Preparing for an appointment

Make an appointment with a healthcare professional if you have any symptoms that worry you or are not going away.

If your healthcare professional thinks you might have peripheral T-cell lymphoma (PTCL), you may be referred to a doctor who specializes in diseases that affect blood cells, called a hematologist. If a cancer diagnosis is made, you also may be referred to a doctor who specializes in treating cancer, called an oncologist.

It is helpful to be prepared before you go to your appointment. Here is a starting point for getting ready.

What you can do

• Be aware of anything you need to do ahead of time. At the time you make the appointment, be sure to ask whether there's anything you need to do in advance, such as prepare for lab work or other medical tests if needed.
• Write down all the symptoms you have, including any that may not seem related to the reason for the appointment.
• Make a list of all medicines, vitamins and supplements you're taking, how often you take them, and the doses for each.
• Take along a family member or friend if possible. It can be hard to remember all the information you get during an appointment, especially if you feel overwhelmed. Someone who goes with you can take notes and may remember something that you missed or forgot.
• Write down questions to ask your healthcare team.

For peripheral T-cell lymphoma (PTCL), some basic questions to ask include:

• Do I have PTCL or a subtype of PTCL?
• What is the stage of my PTCL?
• Has the PTCL spread to other parts of my body?
• Will I need more tests? If yes, please describe the tests and what they are for.
• What are my treatment options? What is treatment like?
• How much does each treatment prolong my life or increase my chances of a cure?
• What are the potential side effects of each treatment?
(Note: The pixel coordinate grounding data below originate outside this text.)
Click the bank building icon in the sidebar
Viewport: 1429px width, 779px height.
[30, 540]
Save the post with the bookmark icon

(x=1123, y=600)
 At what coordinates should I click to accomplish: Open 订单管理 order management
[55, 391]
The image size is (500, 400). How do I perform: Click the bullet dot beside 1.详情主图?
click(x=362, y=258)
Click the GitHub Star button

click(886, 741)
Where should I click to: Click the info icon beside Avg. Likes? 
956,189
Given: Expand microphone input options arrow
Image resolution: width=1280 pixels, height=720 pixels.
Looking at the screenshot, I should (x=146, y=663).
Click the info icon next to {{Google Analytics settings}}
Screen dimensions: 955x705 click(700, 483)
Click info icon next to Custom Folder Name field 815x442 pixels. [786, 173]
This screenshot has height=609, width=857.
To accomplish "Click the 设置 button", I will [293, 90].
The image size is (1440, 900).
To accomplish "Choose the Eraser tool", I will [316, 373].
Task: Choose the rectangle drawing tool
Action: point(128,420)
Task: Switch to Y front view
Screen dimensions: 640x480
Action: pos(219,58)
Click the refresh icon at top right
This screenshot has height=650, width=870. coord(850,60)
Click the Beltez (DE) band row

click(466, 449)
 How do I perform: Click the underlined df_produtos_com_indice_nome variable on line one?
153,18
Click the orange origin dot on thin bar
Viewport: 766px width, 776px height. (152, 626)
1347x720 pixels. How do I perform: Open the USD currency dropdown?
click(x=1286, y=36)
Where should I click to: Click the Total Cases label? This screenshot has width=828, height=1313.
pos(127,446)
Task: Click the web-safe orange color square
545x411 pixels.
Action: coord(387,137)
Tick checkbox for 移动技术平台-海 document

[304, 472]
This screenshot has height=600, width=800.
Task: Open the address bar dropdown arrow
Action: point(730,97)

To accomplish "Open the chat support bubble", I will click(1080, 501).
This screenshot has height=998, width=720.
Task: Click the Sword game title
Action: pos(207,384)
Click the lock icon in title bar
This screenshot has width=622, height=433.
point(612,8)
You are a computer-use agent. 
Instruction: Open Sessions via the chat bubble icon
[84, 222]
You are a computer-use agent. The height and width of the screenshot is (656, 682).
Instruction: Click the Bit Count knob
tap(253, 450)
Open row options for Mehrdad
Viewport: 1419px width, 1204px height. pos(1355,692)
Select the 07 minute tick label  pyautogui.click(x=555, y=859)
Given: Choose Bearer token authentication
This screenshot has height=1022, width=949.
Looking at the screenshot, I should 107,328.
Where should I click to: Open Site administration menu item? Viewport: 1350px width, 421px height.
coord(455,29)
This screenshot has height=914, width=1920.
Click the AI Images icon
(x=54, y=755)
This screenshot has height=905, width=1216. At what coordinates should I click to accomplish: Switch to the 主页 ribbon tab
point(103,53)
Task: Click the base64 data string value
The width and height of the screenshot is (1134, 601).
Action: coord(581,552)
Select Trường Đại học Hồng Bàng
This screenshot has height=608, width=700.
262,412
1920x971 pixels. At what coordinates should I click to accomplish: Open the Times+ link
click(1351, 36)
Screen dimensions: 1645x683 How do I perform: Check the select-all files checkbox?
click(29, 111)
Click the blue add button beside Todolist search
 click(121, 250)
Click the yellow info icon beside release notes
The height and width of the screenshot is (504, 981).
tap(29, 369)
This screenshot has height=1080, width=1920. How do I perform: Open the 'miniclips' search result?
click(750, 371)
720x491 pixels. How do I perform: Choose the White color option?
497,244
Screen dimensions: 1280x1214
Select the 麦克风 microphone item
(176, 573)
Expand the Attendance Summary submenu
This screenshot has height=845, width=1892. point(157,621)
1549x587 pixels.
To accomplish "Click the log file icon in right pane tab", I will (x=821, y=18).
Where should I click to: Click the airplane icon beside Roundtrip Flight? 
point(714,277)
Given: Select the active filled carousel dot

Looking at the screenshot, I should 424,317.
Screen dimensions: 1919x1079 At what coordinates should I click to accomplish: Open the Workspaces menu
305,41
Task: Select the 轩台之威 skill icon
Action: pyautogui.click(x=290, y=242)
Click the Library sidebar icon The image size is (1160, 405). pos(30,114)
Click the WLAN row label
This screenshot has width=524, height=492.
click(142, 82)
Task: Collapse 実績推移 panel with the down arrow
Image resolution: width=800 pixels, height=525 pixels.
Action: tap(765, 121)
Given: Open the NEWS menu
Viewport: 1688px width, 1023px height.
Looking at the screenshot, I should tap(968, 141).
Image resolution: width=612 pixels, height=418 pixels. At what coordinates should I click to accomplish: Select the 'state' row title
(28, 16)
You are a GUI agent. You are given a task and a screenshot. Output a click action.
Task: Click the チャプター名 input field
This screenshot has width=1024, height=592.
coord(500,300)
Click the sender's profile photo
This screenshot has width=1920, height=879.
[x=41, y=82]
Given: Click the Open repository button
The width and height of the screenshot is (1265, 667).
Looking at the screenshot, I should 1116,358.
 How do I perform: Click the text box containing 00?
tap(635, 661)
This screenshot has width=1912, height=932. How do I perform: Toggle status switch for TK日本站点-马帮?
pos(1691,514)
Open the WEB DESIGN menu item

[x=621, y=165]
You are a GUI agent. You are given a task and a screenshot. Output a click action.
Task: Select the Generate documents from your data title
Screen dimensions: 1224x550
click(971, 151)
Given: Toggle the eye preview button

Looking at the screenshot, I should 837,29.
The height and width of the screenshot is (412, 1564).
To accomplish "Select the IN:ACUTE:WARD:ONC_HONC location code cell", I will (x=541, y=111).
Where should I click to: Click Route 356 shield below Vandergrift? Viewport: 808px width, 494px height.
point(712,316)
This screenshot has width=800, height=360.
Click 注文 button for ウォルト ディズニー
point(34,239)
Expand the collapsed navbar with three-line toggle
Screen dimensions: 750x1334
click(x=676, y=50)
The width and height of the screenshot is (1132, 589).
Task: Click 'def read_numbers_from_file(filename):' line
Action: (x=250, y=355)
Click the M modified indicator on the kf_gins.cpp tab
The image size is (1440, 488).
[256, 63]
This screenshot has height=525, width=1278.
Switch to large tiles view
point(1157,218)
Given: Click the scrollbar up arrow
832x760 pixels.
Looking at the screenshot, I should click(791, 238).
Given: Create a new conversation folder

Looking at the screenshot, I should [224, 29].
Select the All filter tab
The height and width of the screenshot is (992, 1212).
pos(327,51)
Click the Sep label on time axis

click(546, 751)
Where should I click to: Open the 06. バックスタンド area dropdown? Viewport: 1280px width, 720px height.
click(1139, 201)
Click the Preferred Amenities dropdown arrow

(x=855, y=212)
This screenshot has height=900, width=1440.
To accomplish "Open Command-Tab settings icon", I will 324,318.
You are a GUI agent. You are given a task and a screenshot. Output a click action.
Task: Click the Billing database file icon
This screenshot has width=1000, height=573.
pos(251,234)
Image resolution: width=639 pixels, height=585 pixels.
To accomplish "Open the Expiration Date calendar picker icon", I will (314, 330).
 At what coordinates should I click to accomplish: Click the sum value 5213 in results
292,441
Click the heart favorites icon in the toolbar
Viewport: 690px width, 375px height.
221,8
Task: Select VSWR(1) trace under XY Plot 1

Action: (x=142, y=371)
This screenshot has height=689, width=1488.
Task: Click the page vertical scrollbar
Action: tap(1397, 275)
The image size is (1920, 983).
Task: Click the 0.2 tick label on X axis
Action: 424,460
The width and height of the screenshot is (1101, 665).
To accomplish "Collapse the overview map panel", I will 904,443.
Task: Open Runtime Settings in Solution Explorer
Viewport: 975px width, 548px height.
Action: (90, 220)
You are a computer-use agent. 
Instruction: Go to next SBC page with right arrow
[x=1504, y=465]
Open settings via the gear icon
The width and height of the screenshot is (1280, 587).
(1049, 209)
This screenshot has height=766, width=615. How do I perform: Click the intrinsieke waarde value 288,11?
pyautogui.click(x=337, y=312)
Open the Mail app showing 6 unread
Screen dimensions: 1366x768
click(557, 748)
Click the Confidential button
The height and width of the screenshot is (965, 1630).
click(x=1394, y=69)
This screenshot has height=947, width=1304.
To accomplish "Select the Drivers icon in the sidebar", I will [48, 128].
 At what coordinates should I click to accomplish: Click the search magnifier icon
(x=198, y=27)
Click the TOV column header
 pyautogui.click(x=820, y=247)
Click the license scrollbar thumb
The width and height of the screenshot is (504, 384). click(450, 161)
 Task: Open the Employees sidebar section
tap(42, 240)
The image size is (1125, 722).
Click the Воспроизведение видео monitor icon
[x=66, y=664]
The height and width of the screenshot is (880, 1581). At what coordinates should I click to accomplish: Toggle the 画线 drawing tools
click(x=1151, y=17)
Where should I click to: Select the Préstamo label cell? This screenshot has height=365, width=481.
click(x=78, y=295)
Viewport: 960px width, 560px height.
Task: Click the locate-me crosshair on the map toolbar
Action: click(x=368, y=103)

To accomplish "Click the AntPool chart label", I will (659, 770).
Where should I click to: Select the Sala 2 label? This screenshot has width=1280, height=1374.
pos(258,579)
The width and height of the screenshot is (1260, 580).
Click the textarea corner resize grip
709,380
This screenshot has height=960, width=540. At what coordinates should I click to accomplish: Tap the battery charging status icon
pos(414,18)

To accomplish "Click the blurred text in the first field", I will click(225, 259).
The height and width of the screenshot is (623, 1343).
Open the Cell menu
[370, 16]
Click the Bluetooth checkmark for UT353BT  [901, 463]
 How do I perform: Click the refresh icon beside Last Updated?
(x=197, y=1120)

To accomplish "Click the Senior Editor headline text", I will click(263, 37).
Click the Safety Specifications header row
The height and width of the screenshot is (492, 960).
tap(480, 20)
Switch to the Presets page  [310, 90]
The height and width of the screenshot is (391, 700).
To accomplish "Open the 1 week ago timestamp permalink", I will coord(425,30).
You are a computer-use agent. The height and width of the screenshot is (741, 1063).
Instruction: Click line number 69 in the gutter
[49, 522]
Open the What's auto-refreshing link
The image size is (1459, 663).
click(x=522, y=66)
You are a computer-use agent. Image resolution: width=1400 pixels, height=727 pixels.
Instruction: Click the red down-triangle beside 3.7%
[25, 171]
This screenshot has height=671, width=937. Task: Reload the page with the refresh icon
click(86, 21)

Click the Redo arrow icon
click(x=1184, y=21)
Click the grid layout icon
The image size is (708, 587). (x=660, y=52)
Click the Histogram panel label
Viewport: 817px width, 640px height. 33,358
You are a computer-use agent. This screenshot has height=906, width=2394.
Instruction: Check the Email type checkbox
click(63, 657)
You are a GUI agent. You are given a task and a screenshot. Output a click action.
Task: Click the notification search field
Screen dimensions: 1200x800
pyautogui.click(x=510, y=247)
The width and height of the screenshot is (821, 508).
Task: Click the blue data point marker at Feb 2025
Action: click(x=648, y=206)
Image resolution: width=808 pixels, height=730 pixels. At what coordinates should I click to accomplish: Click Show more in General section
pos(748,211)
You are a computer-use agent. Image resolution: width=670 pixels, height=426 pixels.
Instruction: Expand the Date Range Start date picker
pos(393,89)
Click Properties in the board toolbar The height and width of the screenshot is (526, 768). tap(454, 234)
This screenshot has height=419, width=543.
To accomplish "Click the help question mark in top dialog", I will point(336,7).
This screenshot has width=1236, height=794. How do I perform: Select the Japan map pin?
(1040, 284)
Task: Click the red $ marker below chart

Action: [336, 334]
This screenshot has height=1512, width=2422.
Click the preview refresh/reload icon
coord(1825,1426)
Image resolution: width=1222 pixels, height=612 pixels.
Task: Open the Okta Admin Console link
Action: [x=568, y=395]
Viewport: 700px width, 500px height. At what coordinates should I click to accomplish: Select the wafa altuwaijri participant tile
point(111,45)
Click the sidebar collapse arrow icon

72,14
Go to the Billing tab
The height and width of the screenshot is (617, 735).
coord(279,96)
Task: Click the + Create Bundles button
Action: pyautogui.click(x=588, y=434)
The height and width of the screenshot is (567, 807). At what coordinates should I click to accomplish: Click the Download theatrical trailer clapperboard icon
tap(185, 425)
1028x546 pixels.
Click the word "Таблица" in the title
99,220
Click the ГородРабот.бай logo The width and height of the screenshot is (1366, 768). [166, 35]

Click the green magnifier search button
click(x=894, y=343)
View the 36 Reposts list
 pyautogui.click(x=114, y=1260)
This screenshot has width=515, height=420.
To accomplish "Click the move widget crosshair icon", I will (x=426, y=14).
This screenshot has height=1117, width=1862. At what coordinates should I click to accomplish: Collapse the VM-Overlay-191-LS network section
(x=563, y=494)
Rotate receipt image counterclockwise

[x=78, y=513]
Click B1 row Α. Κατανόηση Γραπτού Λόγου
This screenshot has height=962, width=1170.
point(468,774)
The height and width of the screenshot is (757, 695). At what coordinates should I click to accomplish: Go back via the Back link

Other questions could include:

• How will each treatment affect my daily life?
• Which treatment option do you believe is the best?
• What would you recommend to a friend or family member in my situation?
• How long does it take for the treatment to work?
• What happens if the PTCL comes back after treatment? What are my options then?
• What specialists will make up my care team?
• What will determine follow-up visits?
• Is there any printed information about PTCL you could give me? What websites do you recommend?

Don't hesitate to ask other questions.

What to expect from your doctor

Be prepared to answer questions, such as:

• What are your symptoms?
• When did your symptoms begin?
• Do your symptoms happen all the time or do they come and go?
• How bad are your symptoms?
• What, if anything, seems to make your symptoms better?
• What, if anything, seems to make your symptoms worse?
• What worries you about your diagnosis or treatment?

Stages

If you're diagnosed with peripheral T-cell lymphoma (PTCL), the next step is to find out how much and where the cancer has spread. This is called the stage. Healthcare professionals may use imaging and biopsies to determine the stage by looking at how big the cancer is, its location and the distance it has traveled from where it first started.

Your healthcare team creates your treatment plan based on the stage. A higher stage number means the cancer is more advanced.

The stages of PTCL typically range from 1 to 4:

• Stage 1. The cancer typically affects a single lymph node area or extranodal lesion, which means an area beyond the lymph node.
• Stage 2. The cancer involves two or more lymph node areas on the same side of the diaphragm.
• Stage 3. The cancer is more advanced and involves lymph nodes above and below the diaphragm or lymph nodes above the diaphragm and involving the spleen.
• Stage 4. The cancer has traveled outside of the lymph nodes and may reach organs including the liver, spleen, skin, GI tract and bone marrow.

Some PTCL subtypes have a bulky stage. Bulky means a large mass, usually around 4 inches (10 cm).